During past sessions, the legislature has refused to pass legislation for a number of reasons that included (in one of the first efforts pass this type of legislation) that children are more of a distraction in a vehicle than texting.

A South Dakota House committee shot down a proposed ban in early February 2012. The plan from Rep. Jim Bolin, R-Canton, called for a fine of up to $500 and a possible jail term. The State Affairs Committee voted 10-3 to effectively kill the measure. Rep. Gene Abdallah, R-Sioux Falls, was a key opponent of the distracted driving plan, saying enforcement was untenable and challenges would clog the courts.

A similar ban bill, SB 71, failed in 2011 because of a lack of organized support in the House. In the beginning it seemed some legislators dismissed the purposed bill as if it were not an important issue. House opponents cited the usual list of other distracted driving behaviors including swatting a bug and expressed concerns over enforcement because cell phone keyboards would be used to make calls.

This week a task force on teen driving safety recommended that the legislature prohibit young drivers from using cell phones while behind the wheel, as well as recommendations on learner’s permits and restricted permits.

The legislature will consider the task force’s recommendation when lawmakers convene in January.

A recent survey by the University of South Dakota Government Research Bureau stated almost 92 percent of drivers in the state believe texting while behind the wheel should be banned.

If that is not enough to change the minds of those legislators who feel they should be able to text while they cross the state on their way to Pierre, here are a couple more eye-opening facts.

Distracted drivers in South Dakota got the blame for 883 crashes in 2011, preliminary numbers show. Another 134 accidents were tied specifically to cell phone use.

In 2010 nationwide, 3,092 people were killed in crashes involving a distracted driver and an estimated additional 416,000 were injured in motor vehicle crashes involving a distracted driver.

In 2010, 18 percent of injury crashes were reported as distraction-affected crashes.

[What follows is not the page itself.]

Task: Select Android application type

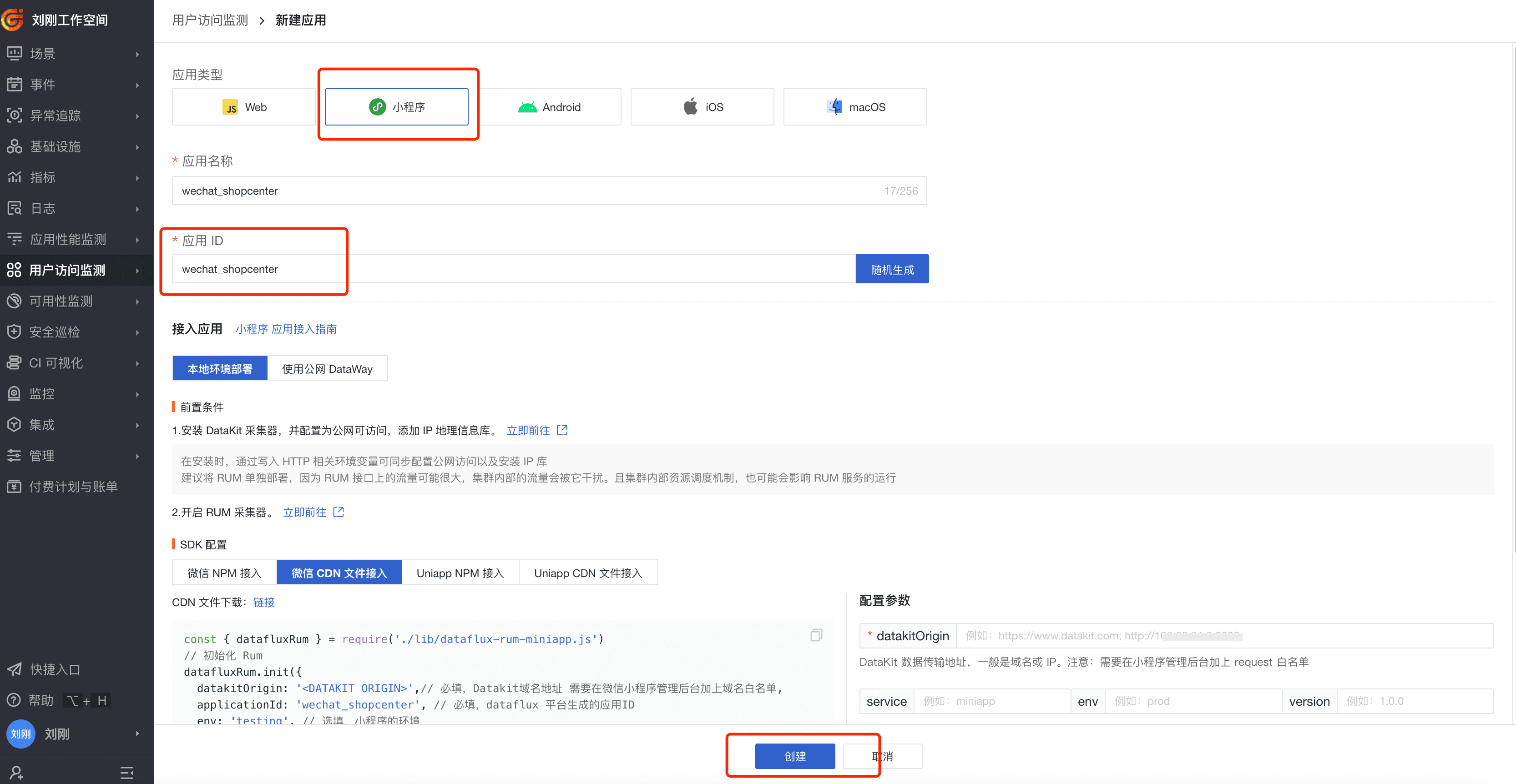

Of all drivers under the age of 20, 11 percent involved in fatal crashes were reported as distracted at the time of the crash. This age group has the largest proportion of drivers who were distracted.

Drivers who use hand-held devices are four times more likely to get into crashes serious enough to injure themselves.

Sending or receiving a text takes a driver’s eyes from the road for an average of 4.6 seconds, the equivalent, at 55 mph, of driving the length of an entire football field while driving blind.

It is not just teens that are the culprits in these dangerous endeavors.

Nothing is more frightening to a driver than to top a hill and be greeted by another vehicle drifting into the opposite lane of traffic while the driver’s head is down concentrating on a cell phone.

Cell phones seem to push common sense completely out of the heads of users. Mothers with children in the vehicle and texting while driving in a school zone is one of the most egregious of all offenses, yet can be seen at either of this city’s schools.

Others have been witnessed texting while operating a motor cycle, texting while pulling onto a highway from a stop sign and texting while making the u-turn at the end of Main Street.

With all of the advanced technology packed into the new cell phones, one can only come to the conclusion that this country’s love affair with electronic devices will only grow.

It is time the legislators put their personal opinions aside and did what is best for the people of this state. They must pass legislation with teeth in it that will make people use the common sense God gave them when considering the use of electronic devices in vehicles.